Task to carry out:
Taking the line with "This screenshot has width=2520, height=1476." as the first and the line with "to list view" as the last, set down the lines below exactly, pictures excluded.

━━━ Information provided ━━━

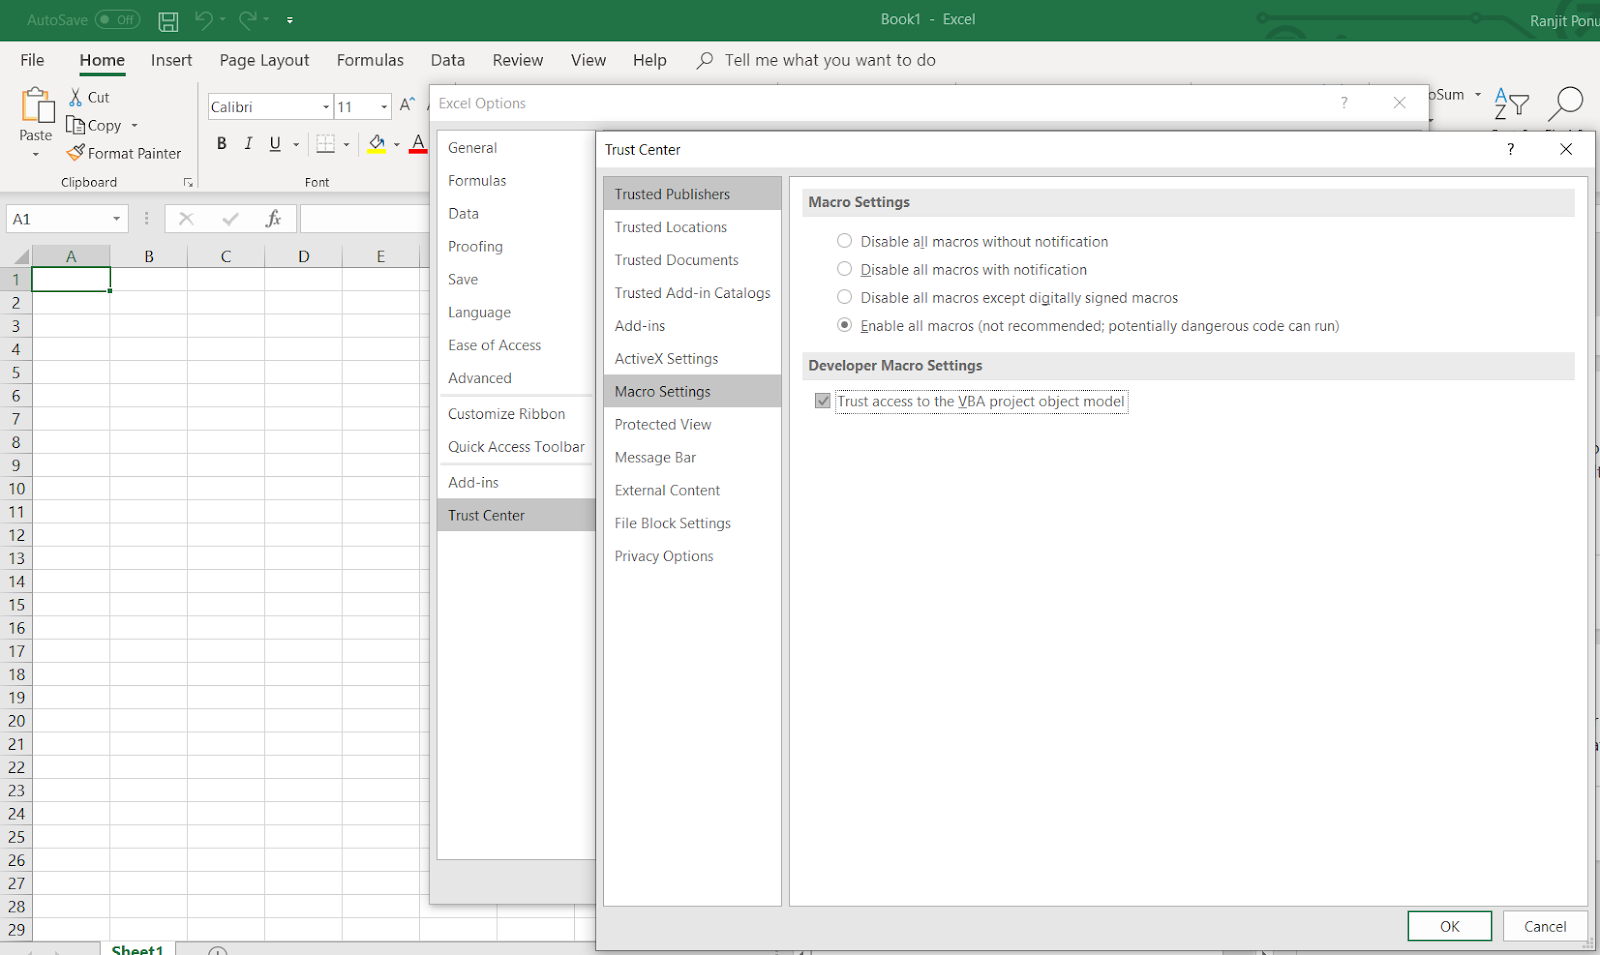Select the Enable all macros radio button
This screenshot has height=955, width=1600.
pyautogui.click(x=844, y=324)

━━━
━━━ Information provided ━━━

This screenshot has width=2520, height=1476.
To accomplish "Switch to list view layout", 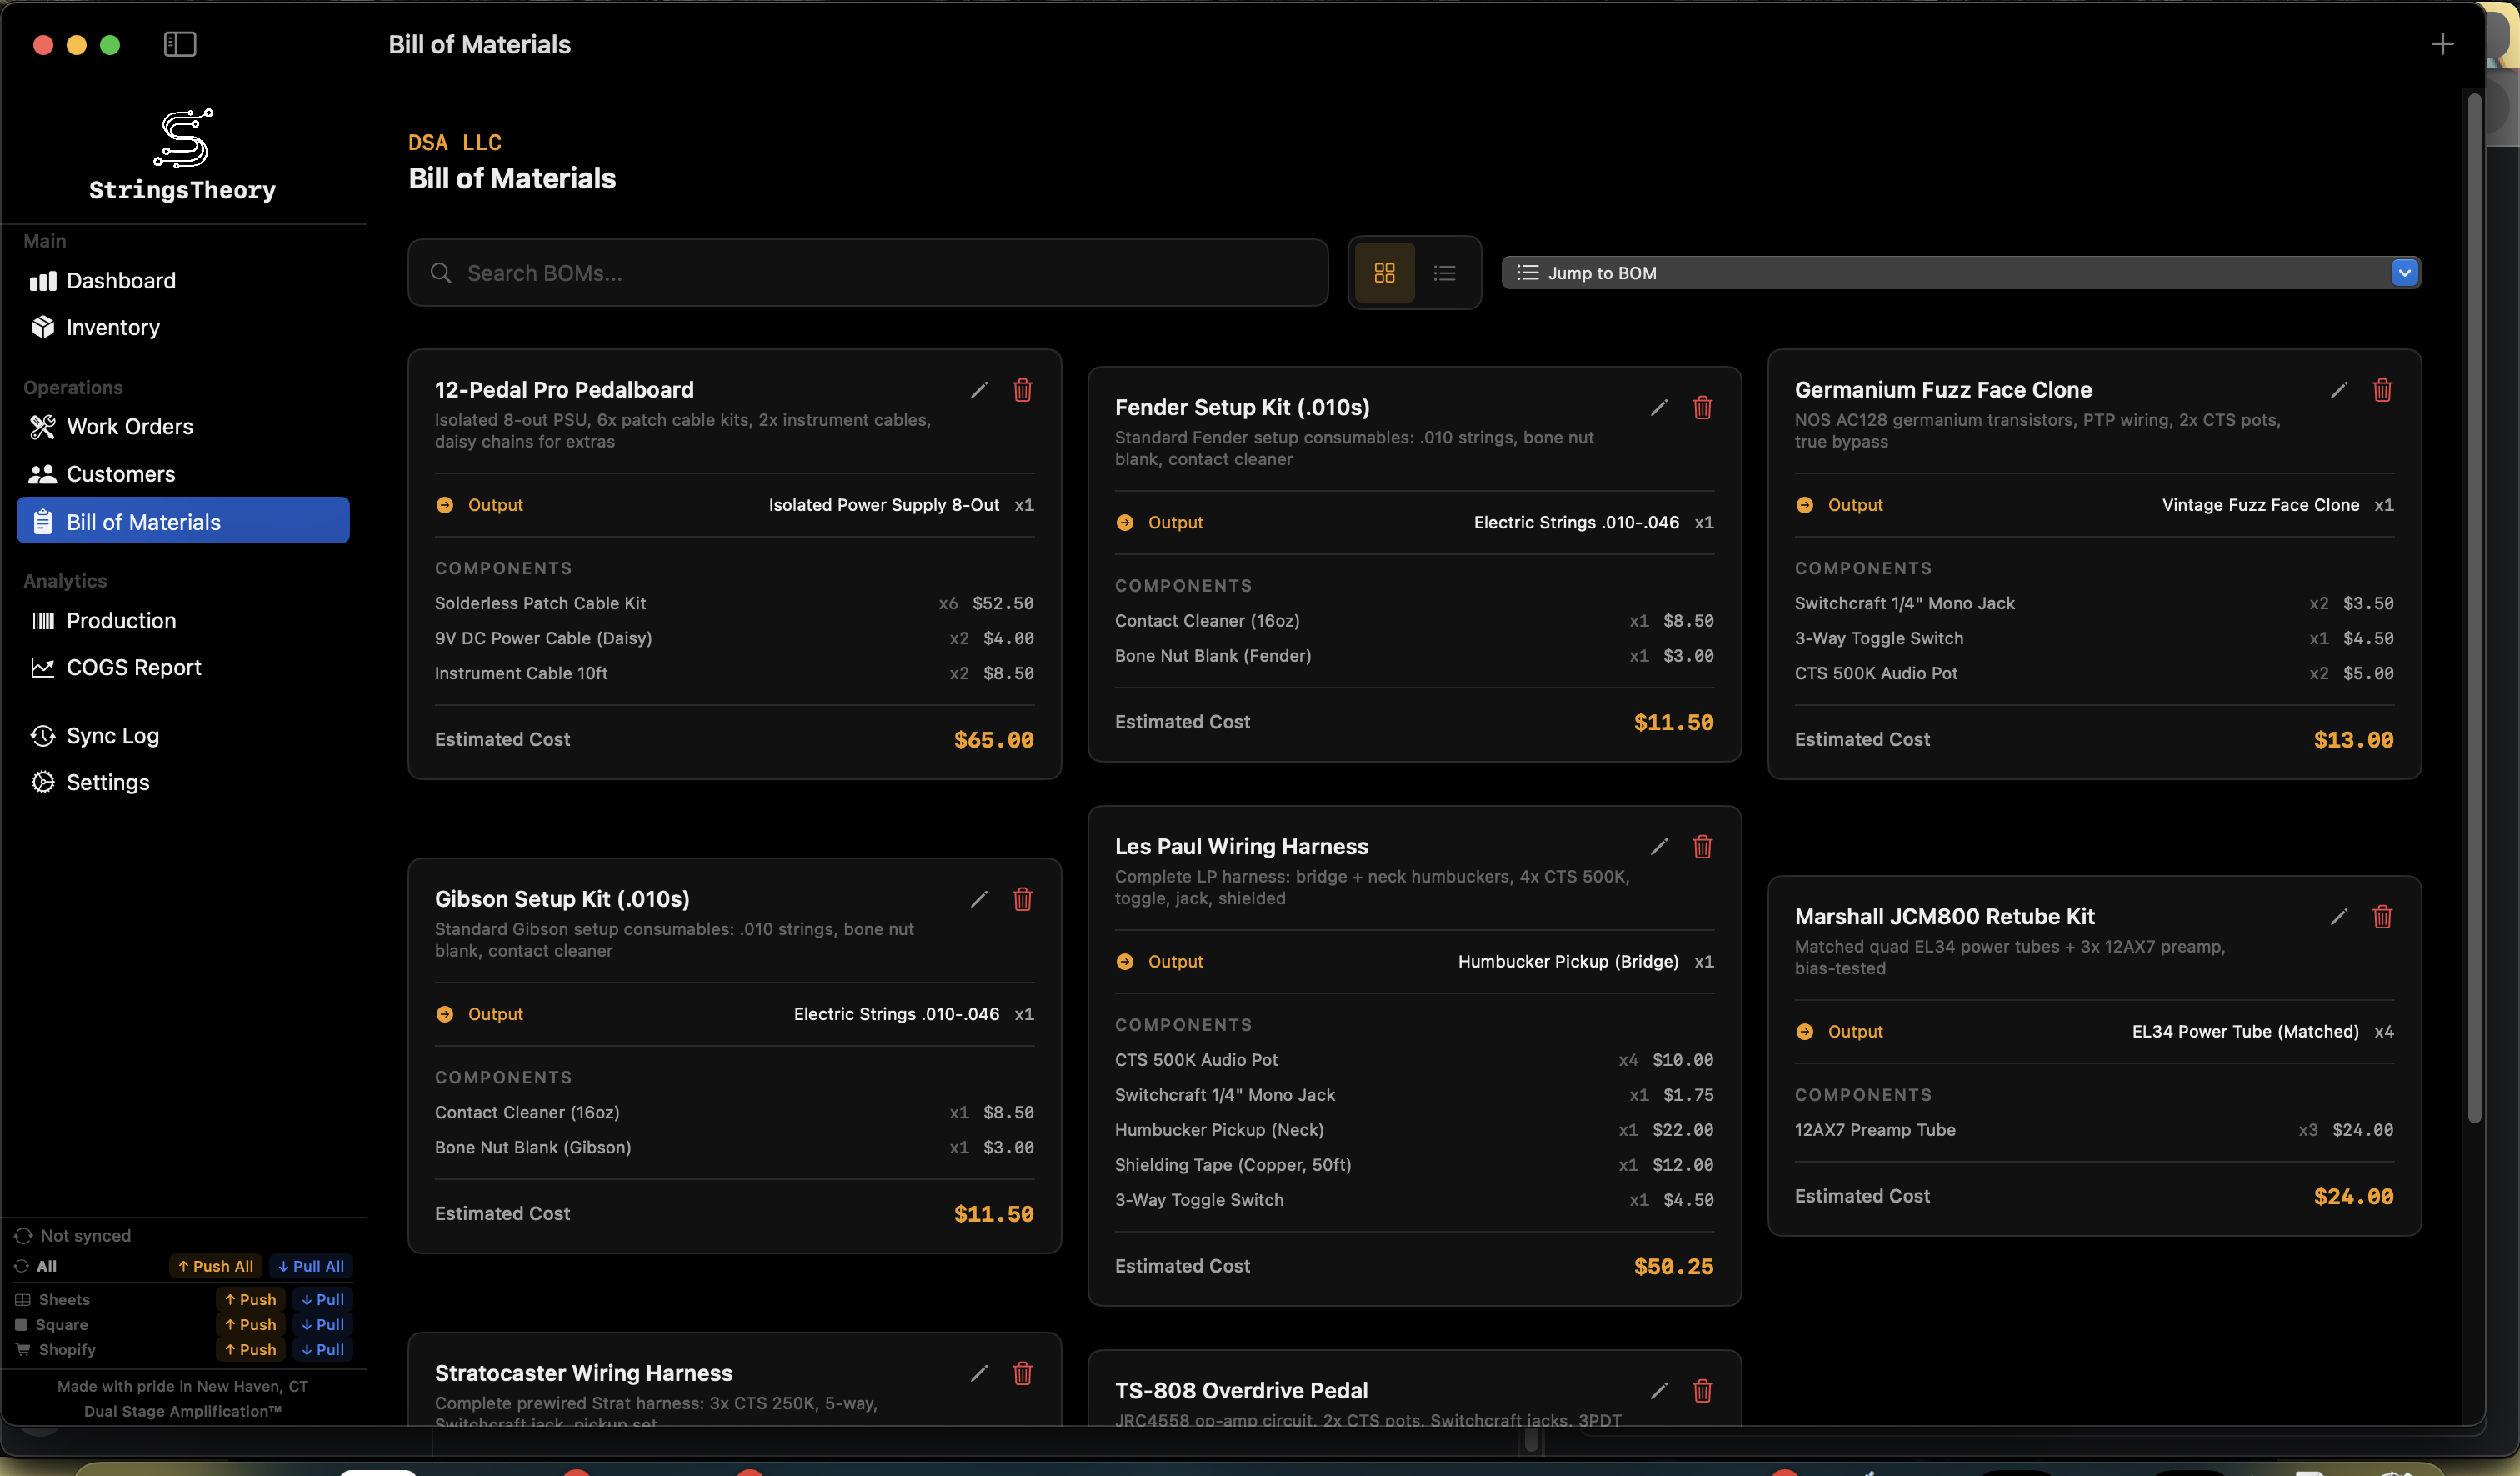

━━━

Result of the task:
This screenshot has width=2520, height=1476.
To accomplish "Switch to list view layout", 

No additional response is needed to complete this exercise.